● **WORK TO COMPLETE**
Your answer must be the exact lines from the one holding "The image size is (445, 791)." through the end of the entries, with no pictures.

● **Collected data**
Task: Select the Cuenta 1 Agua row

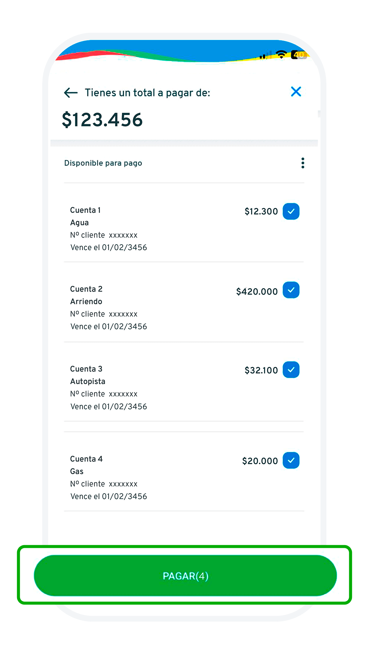Action: click(x=137, y=229)
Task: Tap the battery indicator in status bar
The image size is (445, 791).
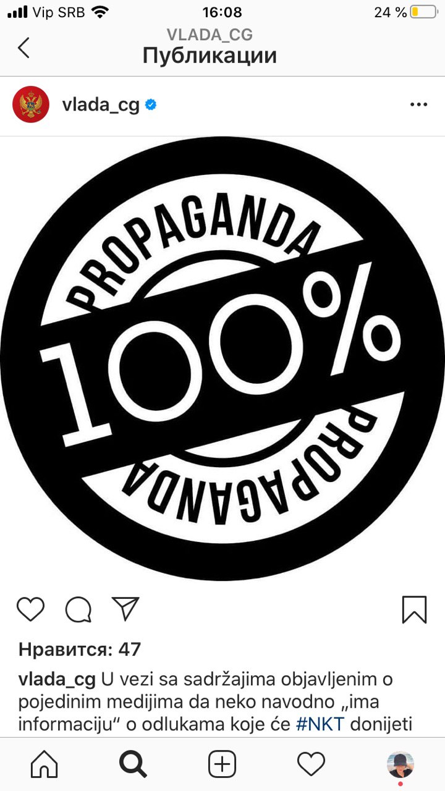Action: (423, 12)
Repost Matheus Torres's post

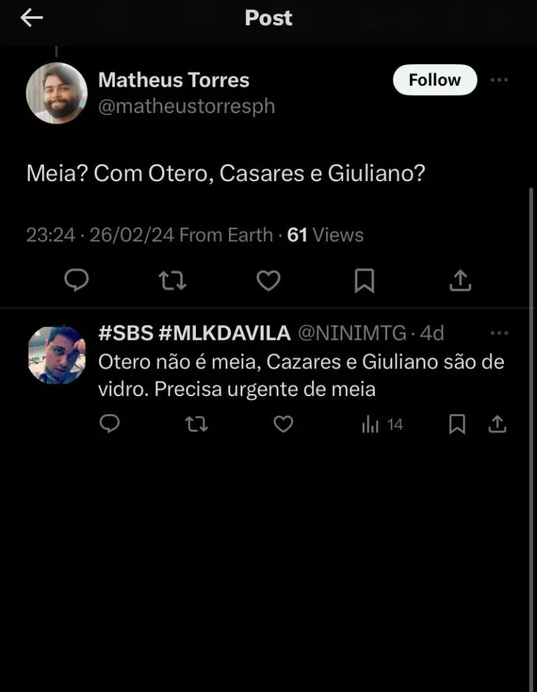click(172, 280)
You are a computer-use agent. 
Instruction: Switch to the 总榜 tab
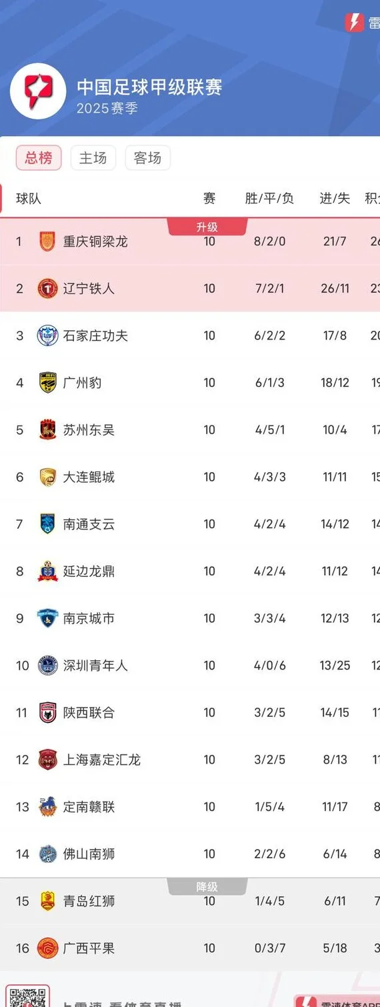click(39, 158)

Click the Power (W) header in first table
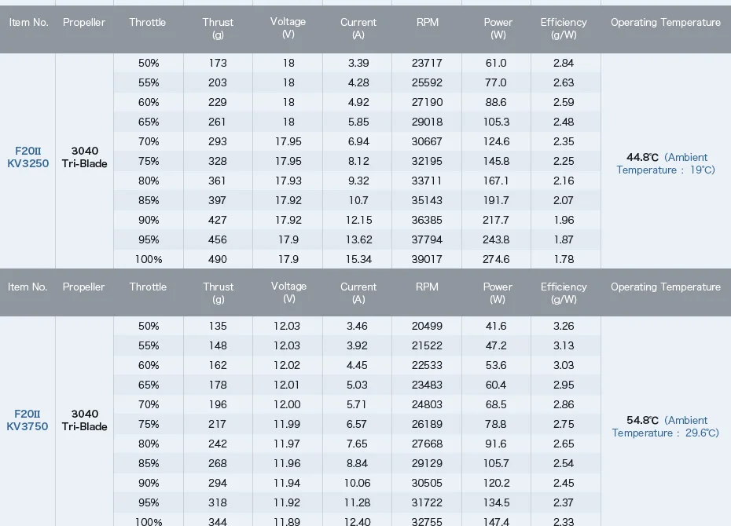click(x=498, y=28)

● **EXERCISE OUTPUT**
The image size is (445, 791).
Action: (423, 12)
Repost Matheus Torres's post

click(172, 280)
You are a computer-use agent. 
Instruction: Switch to the 总榜 tab
click(39, 158)

Click the Power (W) header in first table
click(x=498, y=28)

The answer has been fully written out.